Diário de um Técnico de Enfermagem – “Era só um rádio… ou um pedido de socorro?”

Era uma noite fria de inverno, e o hospital já estava em silêncio. Mas em um dos leitos, um paciente se agitava, dizendo que iria fugir pela janela do segundo andar. Dizia que precisava ir embora, que não aguentava mais.

A equipe ficou em alerta. Trancamos a janela, chamamos a manutenção e reforçamos a segurança. Mas algo me dizia que, por trás daquela ameaça, havia um pedido de ajuda.

Fui até o quarto conversar. Era um homem com uma condição clínica delicada, mas o que mais pesava nele era invisível: era o abandono.

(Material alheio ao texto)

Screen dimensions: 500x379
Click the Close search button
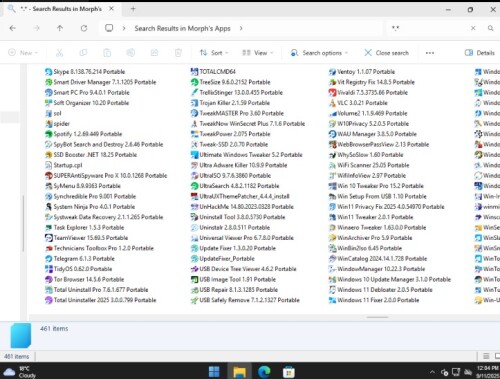coord(386,53)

Ex-etilista, em recuperação do alcoolismo, havia sido deixado para trás por familiares e amigos. Estava só.

Perguntei com calma:
— Amigo, por que essa agitação?
— Eu só queria conversar… ou ter um radinho. Já estou há dias aqui, sozinho, e o silêncio me faz pensar besteira.

Voltei ao posto, peguei meu celular e retornei:
— Que rádio você quer ouvir?
Ele, confuso, perguntou se eu estava brincando.
— Não. Vou deixar aqui na mesa, carregando, e você escolhe a estação que quiser. Só quero que se acalme.

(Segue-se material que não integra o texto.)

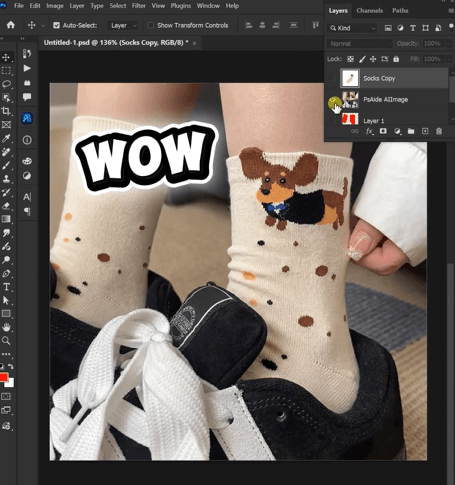
Task: Enable Show Transform Controls checkbox
Action: (x=151, y=25)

Ele escolheu uma rádio sertaneja. Ficou ali, quieto, ouvindo, como se cada canção dissesse que ele ainda era humano, ainda merecia ser escutado.

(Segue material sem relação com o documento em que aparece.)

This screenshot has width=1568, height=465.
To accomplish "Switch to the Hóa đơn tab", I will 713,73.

À meia-noite, pedi o celular de volta para o intervalo, prometendo que depois devolveria.
Mas quando voltei, ele dormia. Um sono calmo, sereno — o primeiro em dias.

Mais do que medicamentos, aquele homem precisava de presença. De alguém que visse além do prontuário. De alguém que entendesse que um rádio podia ser mais poderoso que um sedativo.

Acredito que nem toda dor é física. Às vezes, o que acalma a alma é ser ouvido, mesmo sem dizer uma palavra. E, no fim das contas, talvez o maior cuidado que podemos oferecer seja simplesmente estar ali.